Records shown:

::::

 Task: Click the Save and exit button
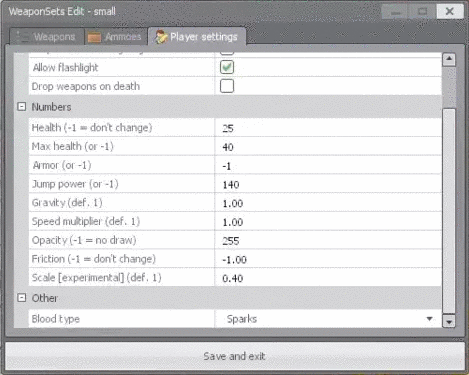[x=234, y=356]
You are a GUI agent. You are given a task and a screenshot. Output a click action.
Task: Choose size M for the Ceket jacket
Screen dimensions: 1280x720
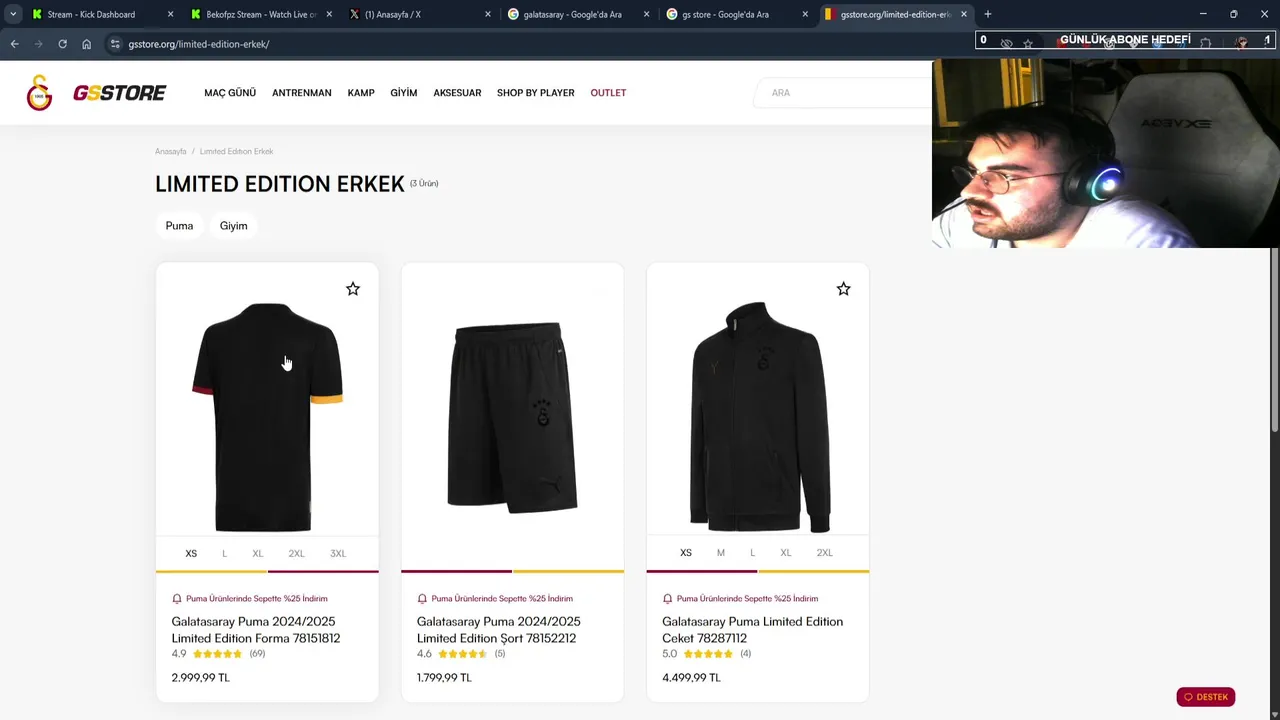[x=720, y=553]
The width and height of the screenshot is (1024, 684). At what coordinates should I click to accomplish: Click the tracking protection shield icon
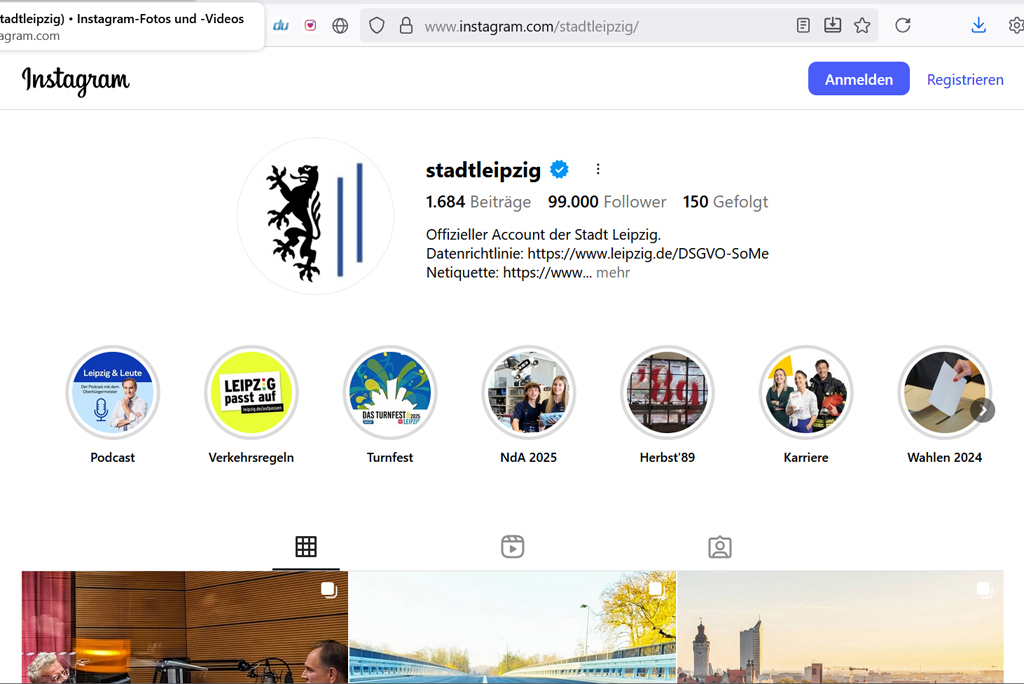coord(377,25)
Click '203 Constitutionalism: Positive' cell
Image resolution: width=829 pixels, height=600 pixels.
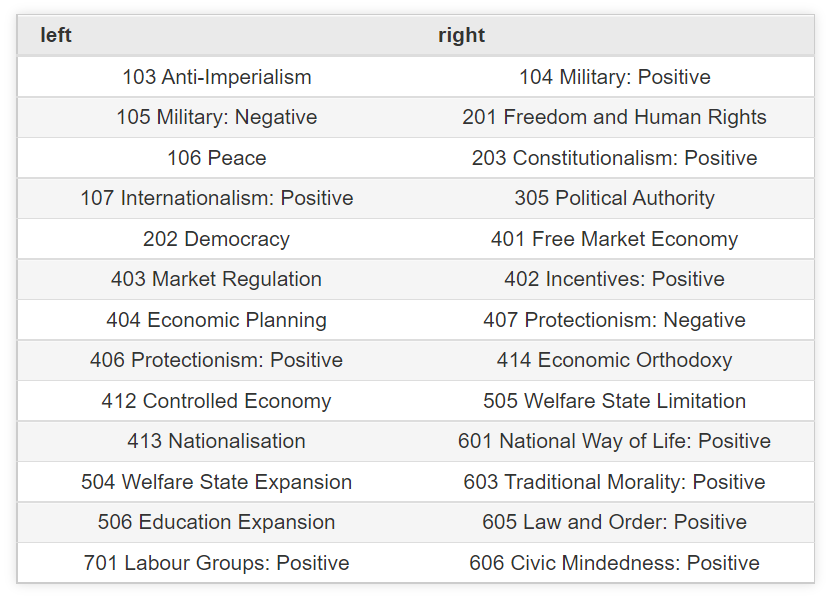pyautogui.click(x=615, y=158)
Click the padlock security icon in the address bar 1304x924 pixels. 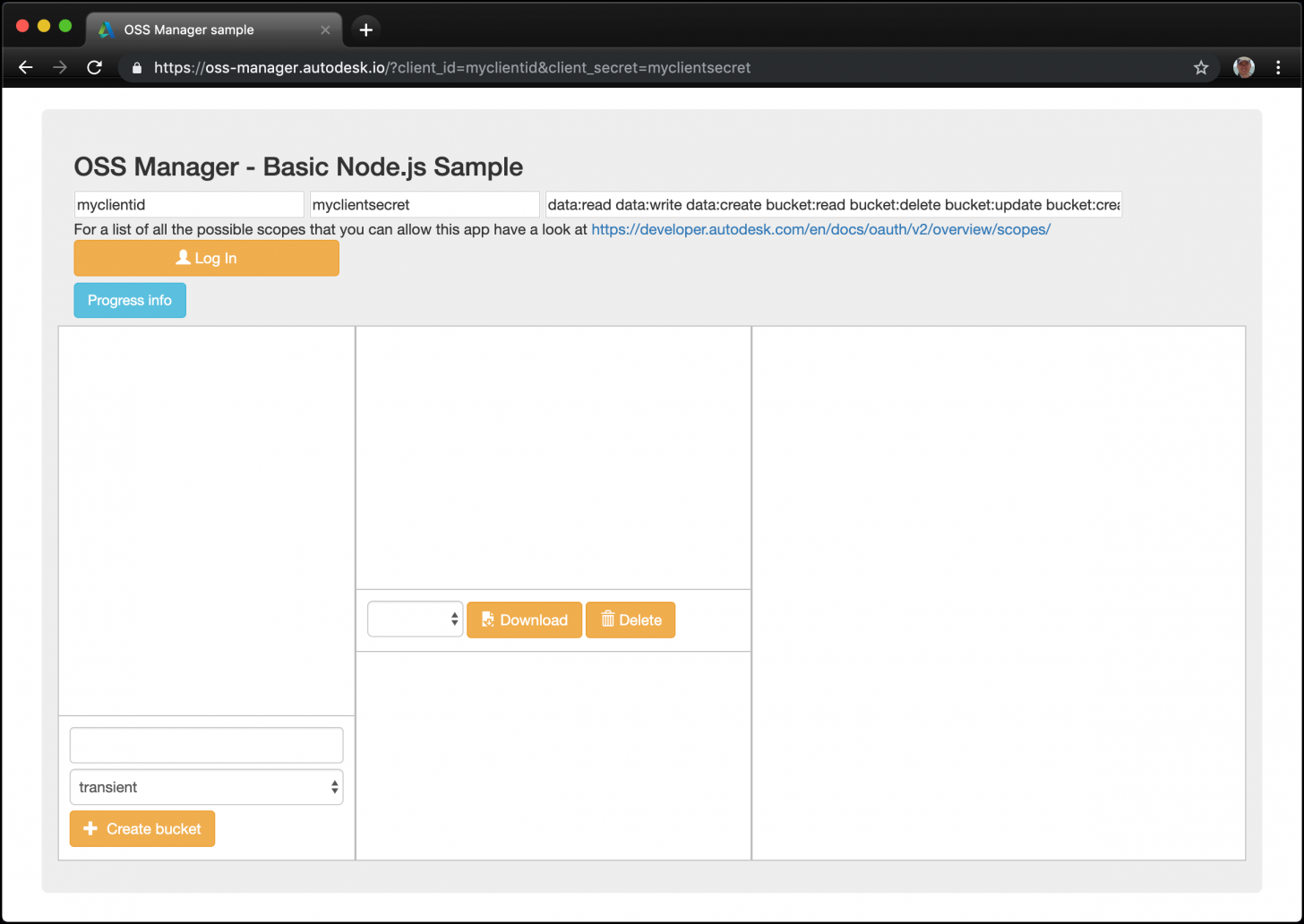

::::

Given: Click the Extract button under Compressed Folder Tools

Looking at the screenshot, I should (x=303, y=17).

::::

Look above for the line with "Task: Click the Save and exit button"; quote it and every line after it, stopping after the line with "Click the padlock", exactly, with nothing added and without pictures.

 Task: Click the Save and exit button
[x=234, y=356]
You are a GUI agent. You are given a task and a screenshot. Output a click action.
Task: Choose size M for the Ceket jacket
Screen dimensions: 1280x720
[x=720, y=553]
The width and height of the screenshot is (1024, 684). At what coordinates should I click to accomplish: Click the tracking protection shield icon
coord(377,25)
Click '203 Constitutionalism: Positive' cell
Image resolution: width=829 pixels, height=600 pixels.
pyautogui.click(x=615, y=158)
Click the padlock security icon in the address bar 1304x924 pixels. 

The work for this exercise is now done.